(WHAT YOU SHOULD DO): When you reach the line with "This screenshot has height=362, width=639." in the data below, begin printing lines exactly, and stop once the line with "Given: Switch to the Overview tab" has been printed.

### RECORD EXCERPTS ###

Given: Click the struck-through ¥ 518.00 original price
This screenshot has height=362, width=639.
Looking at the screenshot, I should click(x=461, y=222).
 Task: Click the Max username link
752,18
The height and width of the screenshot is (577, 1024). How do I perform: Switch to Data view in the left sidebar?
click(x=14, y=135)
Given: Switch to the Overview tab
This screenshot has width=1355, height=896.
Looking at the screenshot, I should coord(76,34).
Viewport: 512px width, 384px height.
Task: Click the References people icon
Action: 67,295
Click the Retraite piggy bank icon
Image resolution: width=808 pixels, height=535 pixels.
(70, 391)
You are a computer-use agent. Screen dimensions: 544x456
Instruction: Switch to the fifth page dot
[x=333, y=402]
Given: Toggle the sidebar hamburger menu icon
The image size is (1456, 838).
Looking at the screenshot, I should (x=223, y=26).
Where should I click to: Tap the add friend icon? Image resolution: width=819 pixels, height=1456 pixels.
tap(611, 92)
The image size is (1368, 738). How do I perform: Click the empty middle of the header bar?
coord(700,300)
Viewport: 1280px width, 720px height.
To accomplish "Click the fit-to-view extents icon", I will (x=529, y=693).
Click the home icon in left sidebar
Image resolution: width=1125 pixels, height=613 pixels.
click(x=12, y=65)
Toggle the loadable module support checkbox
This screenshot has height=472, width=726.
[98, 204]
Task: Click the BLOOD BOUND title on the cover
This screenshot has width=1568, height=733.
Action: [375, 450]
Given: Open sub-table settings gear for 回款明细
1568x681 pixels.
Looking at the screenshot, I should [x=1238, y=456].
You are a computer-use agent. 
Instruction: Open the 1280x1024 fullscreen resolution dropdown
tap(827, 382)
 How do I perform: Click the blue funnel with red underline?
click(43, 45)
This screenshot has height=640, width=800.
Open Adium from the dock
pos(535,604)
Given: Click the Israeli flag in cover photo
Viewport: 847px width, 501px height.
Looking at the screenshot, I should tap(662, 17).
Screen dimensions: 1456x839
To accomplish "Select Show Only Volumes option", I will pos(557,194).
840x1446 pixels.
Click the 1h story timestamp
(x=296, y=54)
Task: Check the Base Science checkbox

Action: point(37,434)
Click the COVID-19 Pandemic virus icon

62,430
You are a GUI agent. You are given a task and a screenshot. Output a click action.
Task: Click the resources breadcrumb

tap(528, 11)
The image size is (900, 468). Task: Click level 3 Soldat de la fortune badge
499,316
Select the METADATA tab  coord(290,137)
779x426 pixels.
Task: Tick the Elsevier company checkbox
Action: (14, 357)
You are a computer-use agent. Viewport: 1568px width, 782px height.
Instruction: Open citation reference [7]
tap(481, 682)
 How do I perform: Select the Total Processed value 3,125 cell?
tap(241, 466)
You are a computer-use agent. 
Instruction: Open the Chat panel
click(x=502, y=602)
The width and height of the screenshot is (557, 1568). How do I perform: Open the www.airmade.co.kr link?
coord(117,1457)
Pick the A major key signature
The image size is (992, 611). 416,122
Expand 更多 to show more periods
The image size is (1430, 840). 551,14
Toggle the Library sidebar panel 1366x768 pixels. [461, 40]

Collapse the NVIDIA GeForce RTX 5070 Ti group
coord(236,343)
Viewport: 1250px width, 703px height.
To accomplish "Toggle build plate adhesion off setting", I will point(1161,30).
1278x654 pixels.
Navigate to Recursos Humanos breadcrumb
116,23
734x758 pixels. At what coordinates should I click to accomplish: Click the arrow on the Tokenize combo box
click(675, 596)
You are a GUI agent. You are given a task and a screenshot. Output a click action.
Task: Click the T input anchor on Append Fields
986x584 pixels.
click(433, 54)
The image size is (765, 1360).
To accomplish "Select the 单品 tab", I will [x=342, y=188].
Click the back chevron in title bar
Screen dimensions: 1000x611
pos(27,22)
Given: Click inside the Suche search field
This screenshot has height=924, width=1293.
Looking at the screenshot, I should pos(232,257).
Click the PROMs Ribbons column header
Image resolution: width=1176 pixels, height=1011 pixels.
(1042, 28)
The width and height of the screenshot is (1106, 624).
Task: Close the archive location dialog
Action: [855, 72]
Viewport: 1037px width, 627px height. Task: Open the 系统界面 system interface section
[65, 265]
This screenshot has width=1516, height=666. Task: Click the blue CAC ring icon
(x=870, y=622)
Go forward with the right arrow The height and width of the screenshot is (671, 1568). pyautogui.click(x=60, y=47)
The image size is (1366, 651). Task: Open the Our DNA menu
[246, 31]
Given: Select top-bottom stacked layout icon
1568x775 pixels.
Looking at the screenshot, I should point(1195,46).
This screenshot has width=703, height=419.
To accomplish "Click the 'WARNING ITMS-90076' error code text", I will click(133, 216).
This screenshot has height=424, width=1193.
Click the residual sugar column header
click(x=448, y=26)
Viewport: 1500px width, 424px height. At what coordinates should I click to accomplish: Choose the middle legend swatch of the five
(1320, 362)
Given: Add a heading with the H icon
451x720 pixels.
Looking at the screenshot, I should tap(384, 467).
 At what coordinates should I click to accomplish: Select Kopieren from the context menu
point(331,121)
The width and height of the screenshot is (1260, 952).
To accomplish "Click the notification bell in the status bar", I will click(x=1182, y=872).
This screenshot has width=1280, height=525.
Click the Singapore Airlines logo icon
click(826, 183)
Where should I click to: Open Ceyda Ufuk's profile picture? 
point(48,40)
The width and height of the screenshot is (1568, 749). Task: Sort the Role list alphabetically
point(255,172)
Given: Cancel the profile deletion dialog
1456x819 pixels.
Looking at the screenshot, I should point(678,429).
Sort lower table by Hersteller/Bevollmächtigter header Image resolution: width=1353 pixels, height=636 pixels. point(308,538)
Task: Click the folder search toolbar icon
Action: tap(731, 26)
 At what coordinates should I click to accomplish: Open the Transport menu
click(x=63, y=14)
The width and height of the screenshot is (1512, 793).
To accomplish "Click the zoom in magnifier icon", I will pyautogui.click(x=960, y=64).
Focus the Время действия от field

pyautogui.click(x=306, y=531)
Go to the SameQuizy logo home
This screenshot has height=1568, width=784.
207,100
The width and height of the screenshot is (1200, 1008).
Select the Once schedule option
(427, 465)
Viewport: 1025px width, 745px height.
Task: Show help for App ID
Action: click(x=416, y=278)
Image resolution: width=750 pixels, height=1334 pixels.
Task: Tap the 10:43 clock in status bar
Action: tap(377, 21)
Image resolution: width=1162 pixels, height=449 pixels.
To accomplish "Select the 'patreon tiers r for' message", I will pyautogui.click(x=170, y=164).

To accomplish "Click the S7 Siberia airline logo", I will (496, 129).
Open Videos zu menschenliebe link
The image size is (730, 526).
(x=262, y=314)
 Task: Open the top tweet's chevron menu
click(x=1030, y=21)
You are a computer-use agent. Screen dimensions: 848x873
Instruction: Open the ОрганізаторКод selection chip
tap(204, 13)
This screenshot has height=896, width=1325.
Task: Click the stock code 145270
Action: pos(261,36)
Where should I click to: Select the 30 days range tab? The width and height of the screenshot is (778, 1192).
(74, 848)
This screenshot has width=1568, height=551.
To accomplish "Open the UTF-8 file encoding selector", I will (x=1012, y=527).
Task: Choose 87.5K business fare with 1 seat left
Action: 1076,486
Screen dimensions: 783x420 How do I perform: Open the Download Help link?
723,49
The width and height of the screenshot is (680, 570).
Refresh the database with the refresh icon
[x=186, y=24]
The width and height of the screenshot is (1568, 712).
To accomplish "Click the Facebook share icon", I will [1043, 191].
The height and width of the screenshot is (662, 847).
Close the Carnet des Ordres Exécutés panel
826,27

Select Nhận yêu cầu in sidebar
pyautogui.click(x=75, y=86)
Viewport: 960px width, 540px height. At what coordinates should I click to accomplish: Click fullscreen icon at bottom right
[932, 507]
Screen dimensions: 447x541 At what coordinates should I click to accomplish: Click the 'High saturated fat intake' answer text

###

(RESULT OF THIS EXERCISE):
This screenshot has height=362, width=639.
Looking at the screenshot, I should click(x=461, y=222).
 Task: Click the Max username link
752,18
The height and width of the screenshot is (577, 1024). How do I perform: Switch to Data view in the left sidebar?
click(x=14, y=135)
Given: Switch to the Overview tab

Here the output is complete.